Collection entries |
-.-.-

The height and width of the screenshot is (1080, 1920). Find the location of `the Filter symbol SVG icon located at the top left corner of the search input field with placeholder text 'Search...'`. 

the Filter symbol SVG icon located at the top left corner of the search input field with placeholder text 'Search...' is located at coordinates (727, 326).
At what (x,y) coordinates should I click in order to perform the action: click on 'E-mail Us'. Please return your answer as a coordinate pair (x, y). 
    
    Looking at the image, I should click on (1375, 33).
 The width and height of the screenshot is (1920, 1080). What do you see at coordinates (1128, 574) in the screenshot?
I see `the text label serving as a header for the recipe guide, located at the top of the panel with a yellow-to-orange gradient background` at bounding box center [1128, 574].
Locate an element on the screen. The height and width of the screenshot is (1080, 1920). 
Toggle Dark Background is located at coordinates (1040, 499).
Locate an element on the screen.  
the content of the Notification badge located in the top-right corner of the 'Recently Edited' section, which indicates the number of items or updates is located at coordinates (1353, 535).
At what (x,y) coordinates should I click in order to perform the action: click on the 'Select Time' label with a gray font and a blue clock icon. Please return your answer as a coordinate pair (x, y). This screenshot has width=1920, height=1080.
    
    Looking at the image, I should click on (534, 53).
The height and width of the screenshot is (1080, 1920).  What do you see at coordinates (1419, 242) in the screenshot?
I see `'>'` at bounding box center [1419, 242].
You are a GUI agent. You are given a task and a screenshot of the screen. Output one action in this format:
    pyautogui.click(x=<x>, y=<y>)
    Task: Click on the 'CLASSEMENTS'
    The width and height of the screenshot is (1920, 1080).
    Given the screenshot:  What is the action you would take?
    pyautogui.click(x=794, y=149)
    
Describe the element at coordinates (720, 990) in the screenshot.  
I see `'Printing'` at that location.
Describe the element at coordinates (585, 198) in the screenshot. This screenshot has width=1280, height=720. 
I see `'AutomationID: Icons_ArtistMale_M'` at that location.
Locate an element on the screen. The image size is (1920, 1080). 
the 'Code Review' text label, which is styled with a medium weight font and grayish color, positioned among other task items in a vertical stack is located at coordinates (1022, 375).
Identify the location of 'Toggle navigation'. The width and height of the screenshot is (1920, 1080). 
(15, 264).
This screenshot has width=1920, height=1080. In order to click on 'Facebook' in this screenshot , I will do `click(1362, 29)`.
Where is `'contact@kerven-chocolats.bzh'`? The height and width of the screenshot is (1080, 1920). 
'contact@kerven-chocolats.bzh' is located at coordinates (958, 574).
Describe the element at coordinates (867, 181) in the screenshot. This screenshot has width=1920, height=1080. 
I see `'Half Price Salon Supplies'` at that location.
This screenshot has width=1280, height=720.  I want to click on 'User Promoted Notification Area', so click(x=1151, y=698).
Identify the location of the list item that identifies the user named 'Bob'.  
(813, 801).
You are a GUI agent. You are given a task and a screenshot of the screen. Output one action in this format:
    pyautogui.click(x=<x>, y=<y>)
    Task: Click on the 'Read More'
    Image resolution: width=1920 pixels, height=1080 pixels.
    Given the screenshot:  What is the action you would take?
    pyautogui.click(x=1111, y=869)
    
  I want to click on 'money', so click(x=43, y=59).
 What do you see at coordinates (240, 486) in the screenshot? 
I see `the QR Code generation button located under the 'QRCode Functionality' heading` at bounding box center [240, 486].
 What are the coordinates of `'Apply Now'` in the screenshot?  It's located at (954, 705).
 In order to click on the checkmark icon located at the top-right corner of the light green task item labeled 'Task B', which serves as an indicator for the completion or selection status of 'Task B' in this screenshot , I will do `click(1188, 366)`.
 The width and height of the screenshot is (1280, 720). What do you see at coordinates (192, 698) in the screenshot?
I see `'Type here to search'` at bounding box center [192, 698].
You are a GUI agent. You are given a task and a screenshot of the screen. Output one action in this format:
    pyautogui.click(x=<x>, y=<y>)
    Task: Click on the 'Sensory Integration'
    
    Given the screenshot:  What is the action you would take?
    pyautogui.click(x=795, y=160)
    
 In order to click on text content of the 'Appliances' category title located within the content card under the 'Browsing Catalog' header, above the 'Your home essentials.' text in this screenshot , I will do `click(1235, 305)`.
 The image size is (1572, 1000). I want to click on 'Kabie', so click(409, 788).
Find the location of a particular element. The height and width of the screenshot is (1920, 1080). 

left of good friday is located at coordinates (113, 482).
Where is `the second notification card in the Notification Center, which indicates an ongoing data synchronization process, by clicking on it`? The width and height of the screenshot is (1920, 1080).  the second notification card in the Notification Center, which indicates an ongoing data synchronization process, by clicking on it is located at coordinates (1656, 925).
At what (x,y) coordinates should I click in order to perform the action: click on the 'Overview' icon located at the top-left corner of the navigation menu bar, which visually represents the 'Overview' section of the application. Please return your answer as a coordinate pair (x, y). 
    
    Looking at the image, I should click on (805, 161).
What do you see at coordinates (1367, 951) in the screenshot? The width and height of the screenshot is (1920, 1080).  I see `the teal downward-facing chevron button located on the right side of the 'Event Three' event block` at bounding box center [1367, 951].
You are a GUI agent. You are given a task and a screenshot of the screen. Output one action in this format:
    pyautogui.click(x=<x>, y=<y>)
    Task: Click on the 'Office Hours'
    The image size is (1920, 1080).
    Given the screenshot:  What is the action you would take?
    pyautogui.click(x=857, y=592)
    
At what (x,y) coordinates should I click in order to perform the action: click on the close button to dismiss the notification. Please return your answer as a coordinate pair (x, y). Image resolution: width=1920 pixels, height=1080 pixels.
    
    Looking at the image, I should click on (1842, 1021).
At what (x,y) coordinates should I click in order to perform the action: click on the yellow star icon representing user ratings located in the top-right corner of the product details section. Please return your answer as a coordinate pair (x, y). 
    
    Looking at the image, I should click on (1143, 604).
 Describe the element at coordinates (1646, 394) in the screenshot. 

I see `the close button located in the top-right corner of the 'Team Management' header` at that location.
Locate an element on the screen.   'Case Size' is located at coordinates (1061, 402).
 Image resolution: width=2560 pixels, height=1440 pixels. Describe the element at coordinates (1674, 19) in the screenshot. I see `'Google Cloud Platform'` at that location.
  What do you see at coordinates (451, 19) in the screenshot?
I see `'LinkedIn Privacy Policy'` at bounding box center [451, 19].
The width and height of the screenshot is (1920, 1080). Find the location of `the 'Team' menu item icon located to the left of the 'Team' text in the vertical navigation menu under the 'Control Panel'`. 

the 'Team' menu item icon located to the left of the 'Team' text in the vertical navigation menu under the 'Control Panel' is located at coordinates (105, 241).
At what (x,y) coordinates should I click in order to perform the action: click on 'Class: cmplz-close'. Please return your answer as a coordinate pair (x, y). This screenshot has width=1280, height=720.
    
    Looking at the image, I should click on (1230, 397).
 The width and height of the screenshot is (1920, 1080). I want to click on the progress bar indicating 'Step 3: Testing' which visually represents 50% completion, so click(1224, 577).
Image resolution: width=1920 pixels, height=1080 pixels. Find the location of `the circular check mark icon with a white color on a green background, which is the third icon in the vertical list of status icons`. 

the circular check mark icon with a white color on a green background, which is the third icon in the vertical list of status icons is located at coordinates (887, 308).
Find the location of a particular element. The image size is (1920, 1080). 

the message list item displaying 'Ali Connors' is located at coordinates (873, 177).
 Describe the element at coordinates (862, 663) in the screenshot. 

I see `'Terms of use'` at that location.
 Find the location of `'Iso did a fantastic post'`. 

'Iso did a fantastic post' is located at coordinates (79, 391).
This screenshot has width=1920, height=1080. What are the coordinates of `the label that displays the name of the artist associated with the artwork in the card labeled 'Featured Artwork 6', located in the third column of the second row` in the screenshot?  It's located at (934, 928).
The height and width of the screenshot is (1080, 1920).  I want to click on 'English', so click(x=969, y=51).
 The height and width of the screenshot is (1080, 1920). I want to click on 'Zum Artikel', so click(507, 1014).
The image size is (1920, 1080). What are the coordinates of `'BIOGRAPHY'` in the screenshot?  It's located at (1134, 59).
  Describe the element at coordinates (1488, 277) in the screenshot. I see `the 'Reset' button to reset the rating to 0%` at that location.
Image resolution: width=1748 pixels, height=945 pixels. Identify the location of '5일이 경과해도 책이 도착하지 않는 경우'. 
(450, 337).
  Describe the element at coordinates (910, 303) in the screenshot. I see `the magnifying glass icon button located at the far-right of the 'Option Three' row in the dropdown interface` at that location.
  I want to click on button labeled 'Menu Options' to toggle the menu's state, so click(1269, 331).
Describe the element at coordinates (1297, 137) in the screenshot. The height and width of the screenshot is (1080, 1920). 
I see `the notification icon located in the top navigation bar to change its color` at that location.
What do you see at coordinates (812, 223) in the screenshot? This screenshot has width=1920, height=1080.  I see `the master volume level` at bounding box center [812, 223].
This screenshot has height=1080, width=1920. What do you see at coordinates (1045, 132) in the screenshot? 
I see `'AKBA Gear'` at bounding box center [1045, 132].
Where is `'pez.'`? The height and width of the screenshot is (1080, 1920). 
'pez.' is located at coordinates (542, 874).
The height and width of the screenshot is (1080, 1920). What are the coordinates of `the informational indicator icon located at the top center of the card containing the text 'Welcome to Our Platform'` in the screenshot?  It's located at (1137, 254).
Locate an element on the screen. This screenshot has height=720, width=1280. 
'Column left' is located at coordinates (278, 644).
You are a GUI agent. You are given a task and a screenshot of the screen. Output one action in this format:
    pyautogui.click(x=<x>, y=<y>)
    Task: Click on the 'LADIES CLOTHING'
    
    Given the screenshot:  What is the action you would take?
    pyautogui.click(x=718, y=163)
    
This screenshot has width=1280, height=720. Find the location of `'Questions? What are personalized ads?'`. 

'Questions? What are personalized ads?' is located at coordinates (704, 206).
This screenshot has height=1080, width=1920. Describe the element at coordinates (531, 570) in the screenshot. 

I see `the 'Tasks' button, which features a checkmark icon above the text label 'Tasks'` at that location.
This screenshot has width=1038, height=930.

-.-.-

Written task | Update the data from its start through the line containing "coordinates (727, 326)." by changing "Find the location of" to "Locate" and leaving the rest untouched. Return only those lines.

Complete output |
The height and width of the screenshot is (1080, 1920). Locate `the Filter symbol SVG icon located at the top left corner of the search input field with placeholder text 'Search...'`. 

the Filter symbol SVG icon located at the top left corner of the search input field with placeholder text 'Search...' is located at coordinates (727, 326).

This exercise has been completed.